*What needs to be done*. Would you transcribe the line containing "The image size is (868, 778)." and every line after it, through the end of the records below, exactly and with nothing else?

*Material provided*.
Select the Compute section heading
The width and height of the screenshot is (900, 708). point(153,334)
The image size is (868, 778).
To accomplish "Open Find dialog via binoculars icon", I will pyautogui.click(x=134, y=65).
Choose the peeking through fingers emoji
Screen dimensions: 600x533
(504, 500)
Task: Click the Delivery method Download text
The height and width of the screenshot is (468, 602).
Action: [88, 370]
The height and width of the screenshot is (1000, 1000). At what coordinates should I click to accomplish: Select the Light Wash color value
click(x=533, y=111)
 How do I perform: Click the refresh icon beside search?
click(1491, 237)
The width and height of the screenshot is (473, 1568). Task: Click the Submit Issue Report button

*Written response*.
The image size is (868, 778).
To accomplish "Open Find dialog via binoculars icon", I will pyautogui.click(x=134, y=65).
Choose the peeking through fingers emoji
Screen dimensions: 600x533
(504, 500)
Task: Click the Delivery method Download text
The height and width of the screenshot is (468, 602).
Action: [88, 370]
The height and width of the screenshot is (1000, 1000). At what coordinates should I click to accomplish: Select the Light Wash color value
click(x=533, y=111)
 How do I perform: Click the refresh icon beside search?
click(1491, 237)
The width and height of the screenshot is (473, 1568). Task: Click the Submit Issue Report button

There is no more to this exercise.